The first Millarville store and post office were located in Malcolm Millar's ranch house on his homestead about eight kilometers east of the present site. This was the only store in the region and it served as a trading post for the Indians who sold or exchanged their furs and buckskins for various trade goods.

After Millar retired as store keeper in 1910, W.W. King had a store built on the hillside above his ranch buildings, less than a kilometer from present day Millarville. In 1911, the post office was also moved from Millar's ranch to the new King building. In 1916 Humphrey Twist took over the store but soon sold it as a “going concern” to Forward and Walton. Unfortunately this building burned about 1948. Luckily the post office had been moved before the fire to Norman Pegler's store that had been built in 1926 on its present site.

The Peglers had arrived in the Millarville district in 1926 when they bought a small acreage and put up the general store.
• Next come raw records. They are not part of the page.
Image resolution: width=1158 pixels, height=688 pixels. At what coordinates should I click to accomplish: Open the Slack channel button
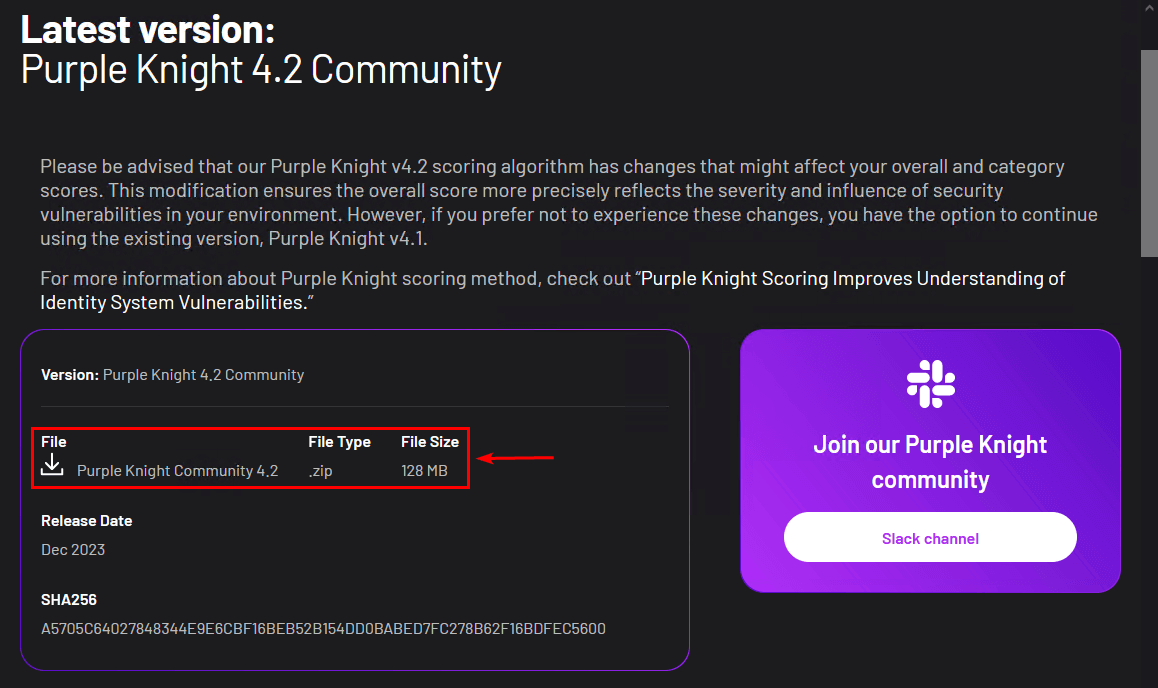[x=930, y=538]
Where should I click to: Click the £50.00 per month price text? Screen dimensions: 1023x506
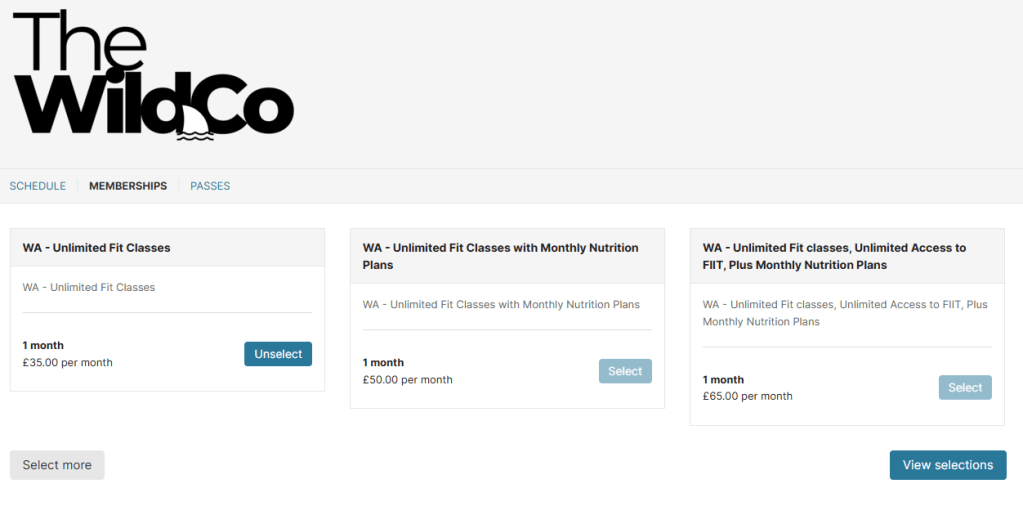(408, 380)
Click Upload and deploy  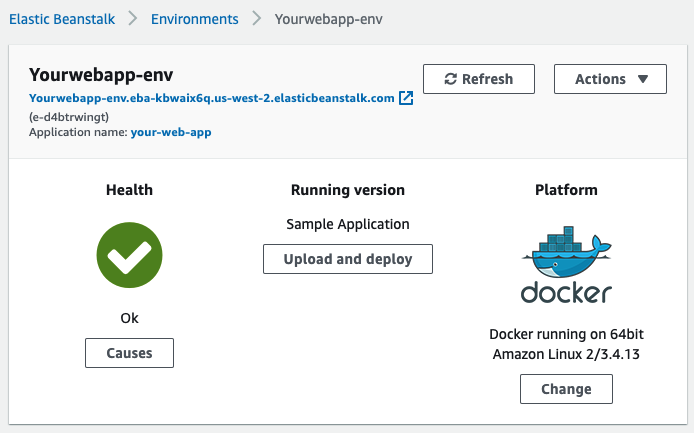pos(348,259)
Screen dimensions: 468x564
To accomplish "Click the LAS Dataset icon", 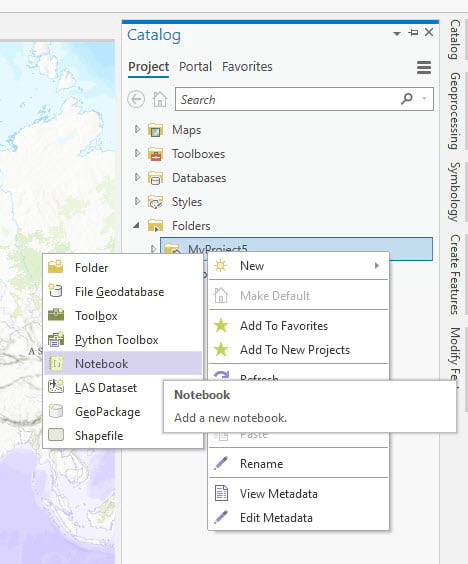I will pos(56,387).
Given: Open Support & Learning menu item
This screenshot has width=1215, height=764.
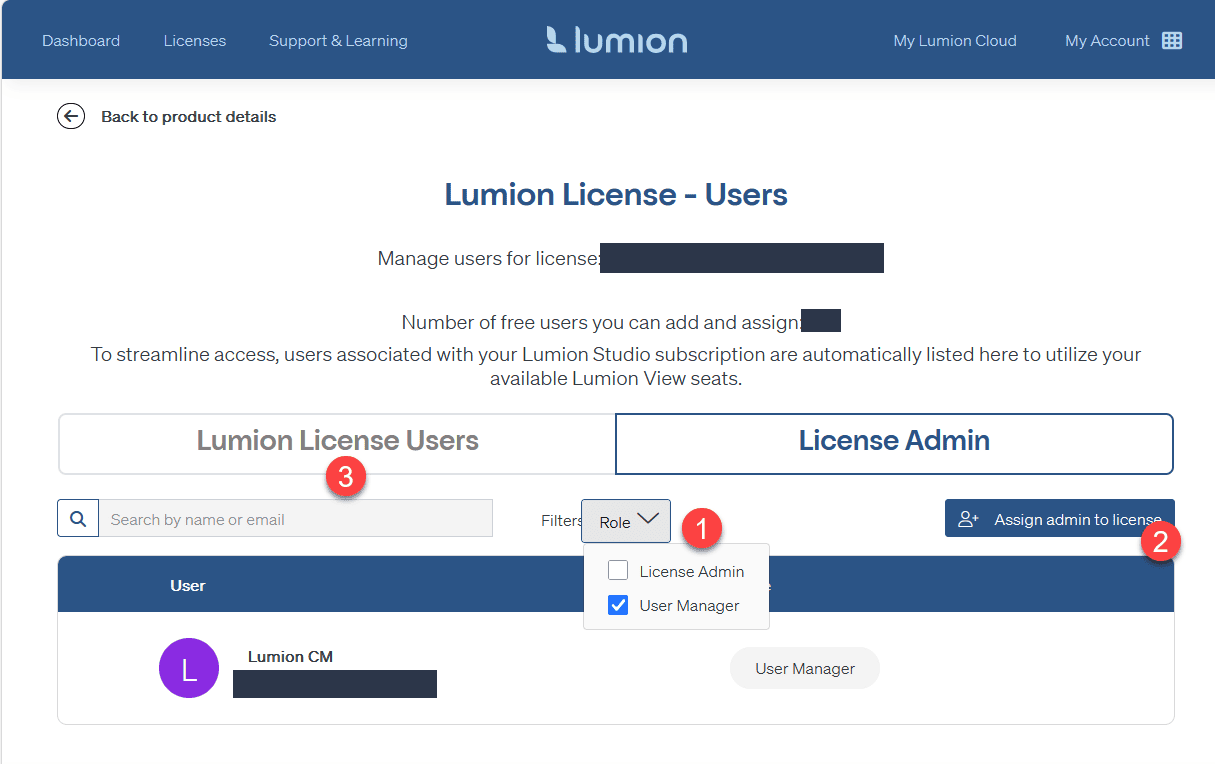Looking at the screenshot, I should [338, 41].

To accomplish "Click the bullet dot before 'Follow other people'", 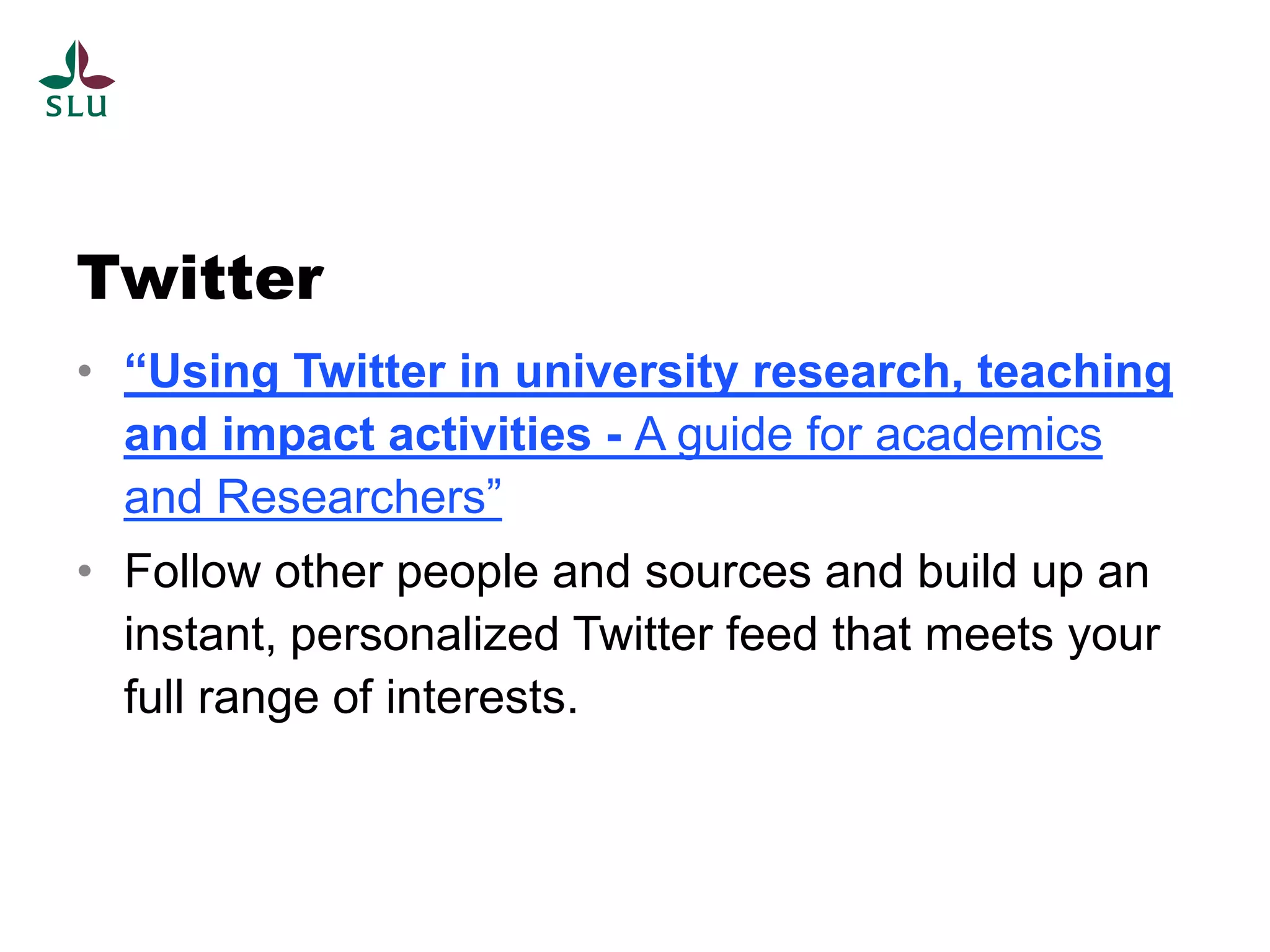I will (85, 570).
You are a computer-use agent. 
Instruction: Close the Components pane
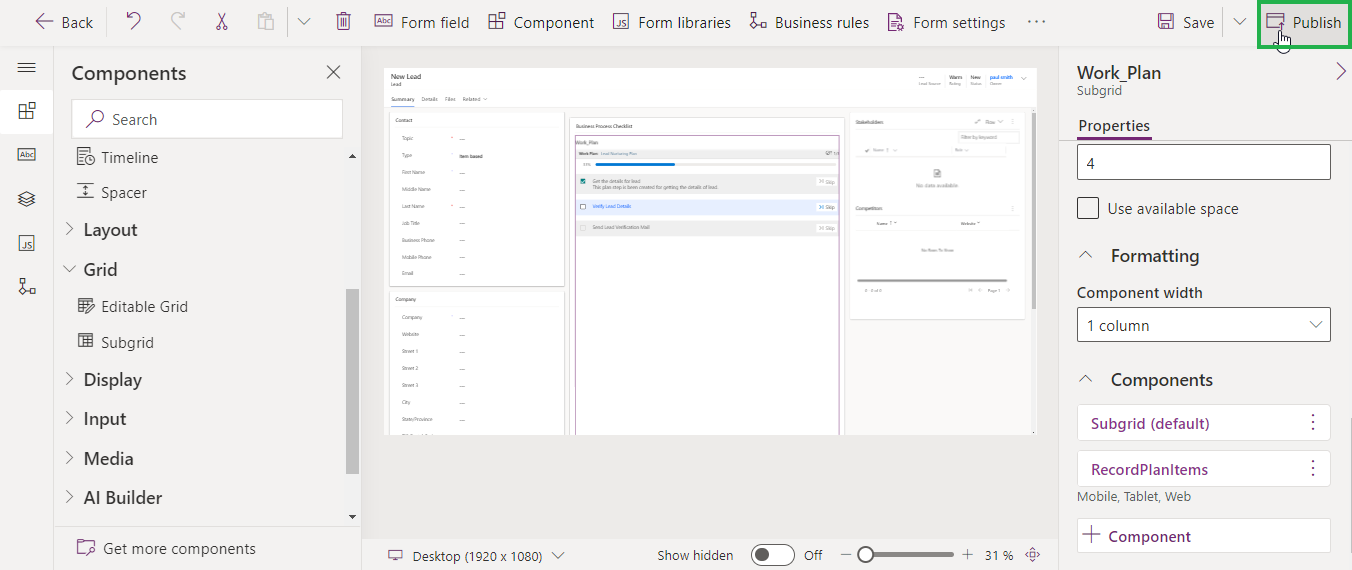pos(334,72)
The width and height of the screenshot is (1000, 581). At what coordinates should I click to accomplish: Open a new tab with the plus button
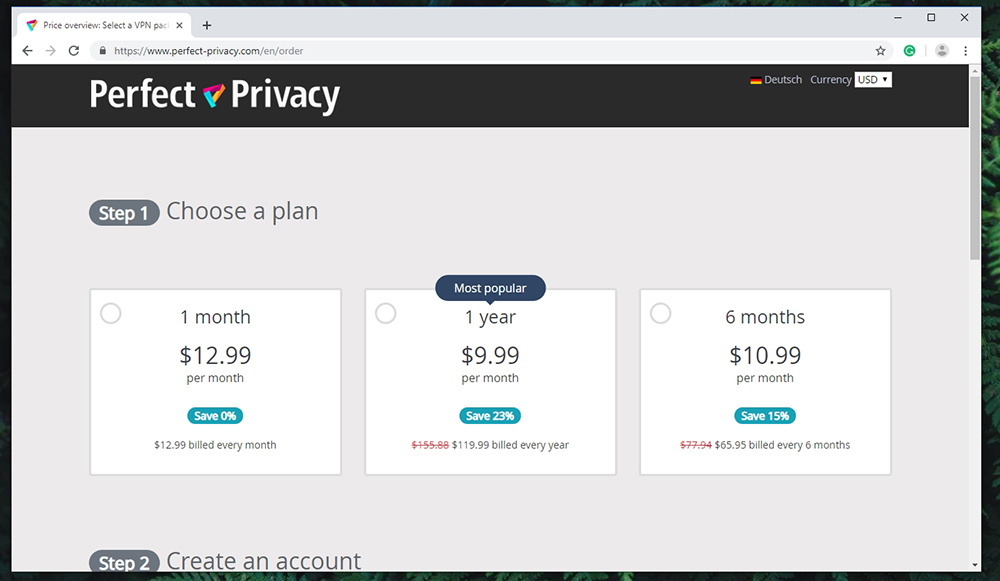pyautogui.click(x=207, y=26)
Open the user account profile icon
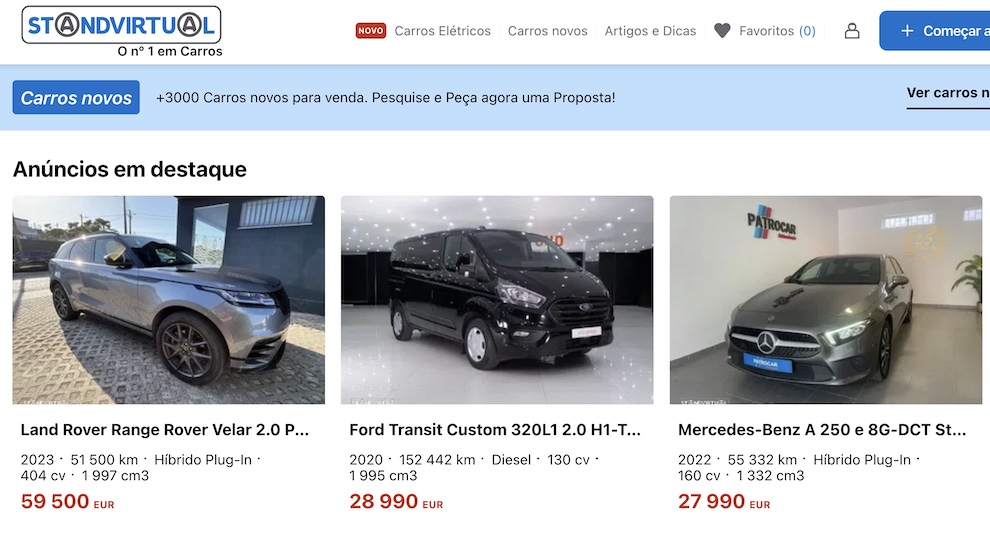990x556 pixels. pyautogui.click(x=852, y=31)
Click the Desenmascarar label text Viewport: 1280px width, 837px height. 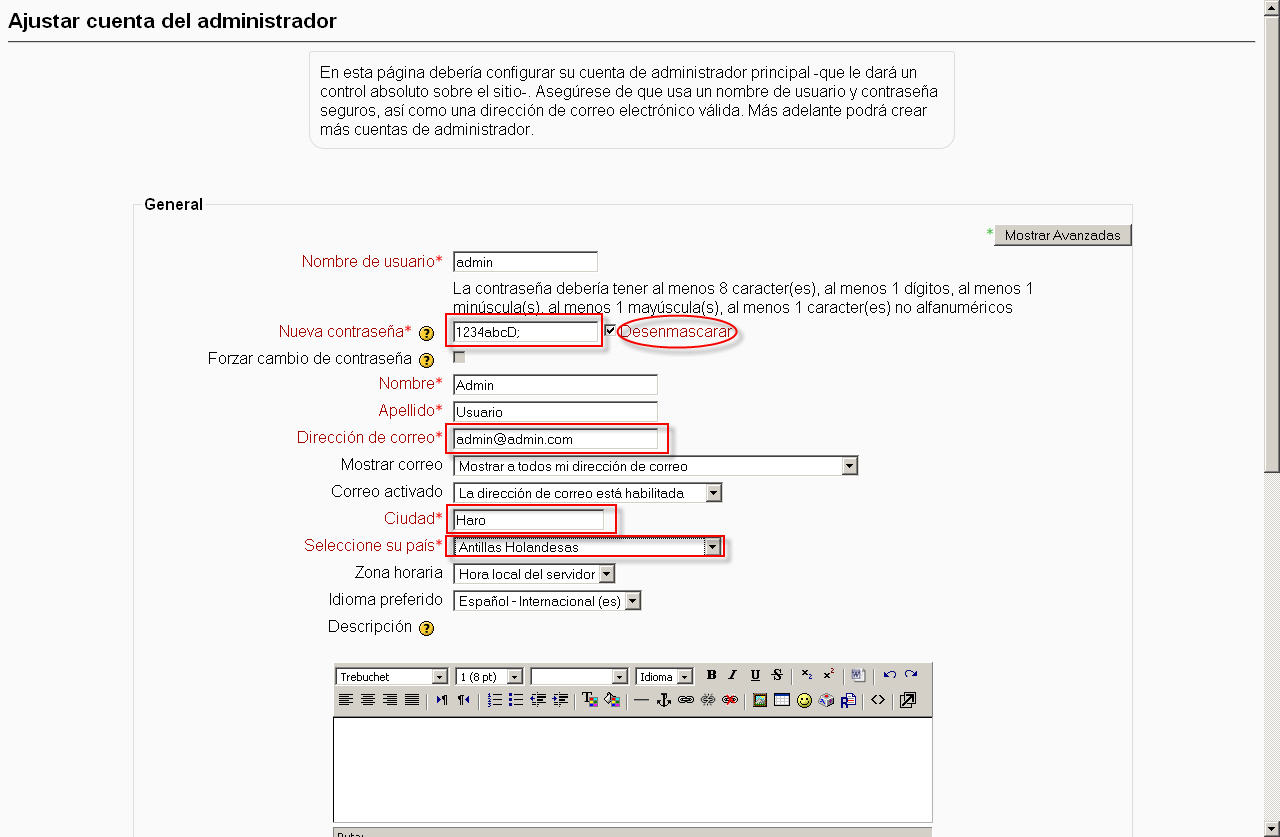(676, 332)
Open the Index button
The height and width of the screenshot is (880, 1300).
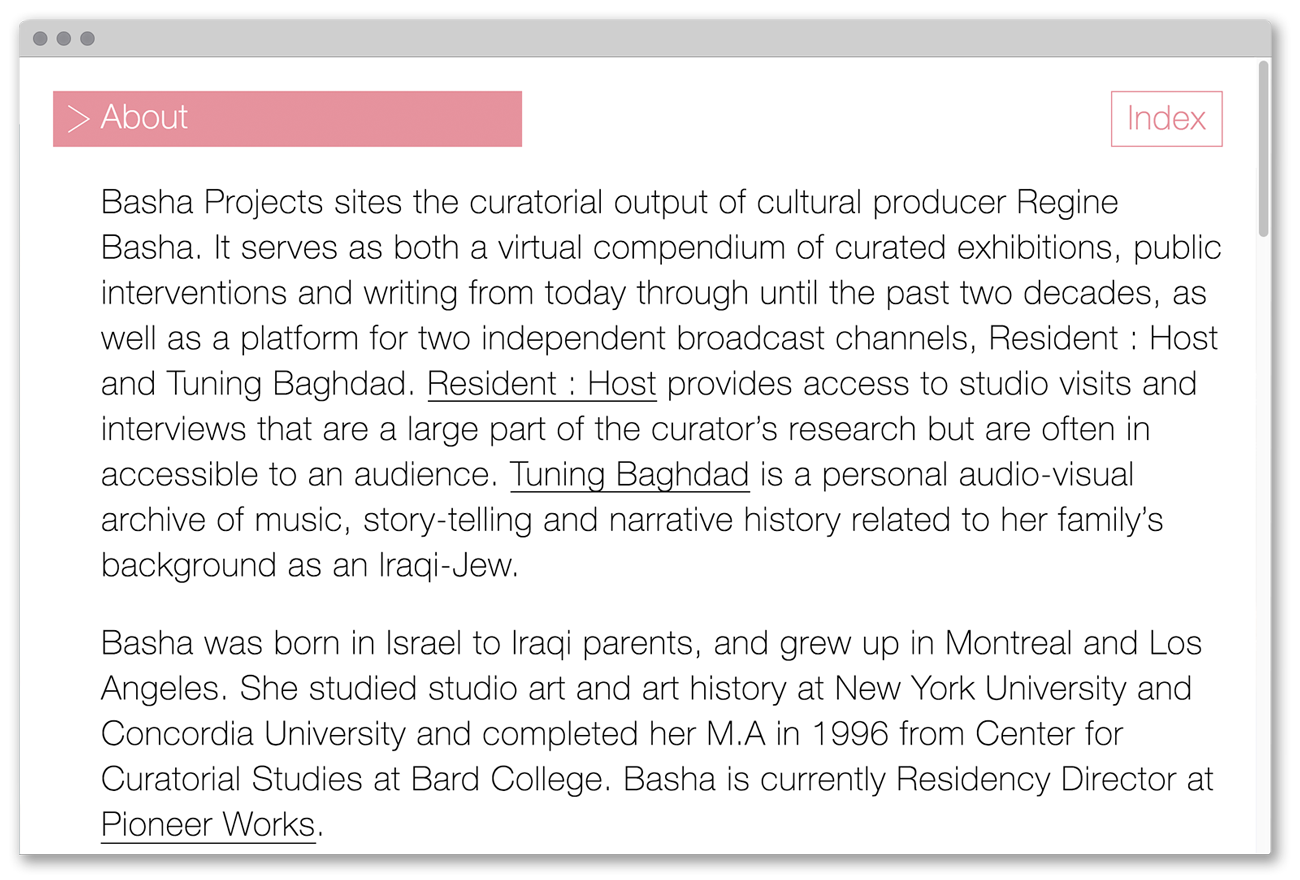[x=1166, y=119]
After 1941, when the post office was moved, mail came in from Calgary three times a week. The oil boom had reached north from Turner Valley to Millarville and at the end of their eighteen years here, the Peglers sold out to Jappy Doughlass, a grandson of Malcolm Millar.

Throughout the forties, the population of Millarville expanded and the store reaped the benefits. Douglass first added a coffee shop and then moved the McFarland Lumber Yard Office from High River and attached it to the store. The Millarville boom, like all others, was destined to collapse. Through succeeding years, the store had many owners, but was able to survive basically intact, despite the pronounced tendency of owners to move their dwelling or business establishments when they relocated.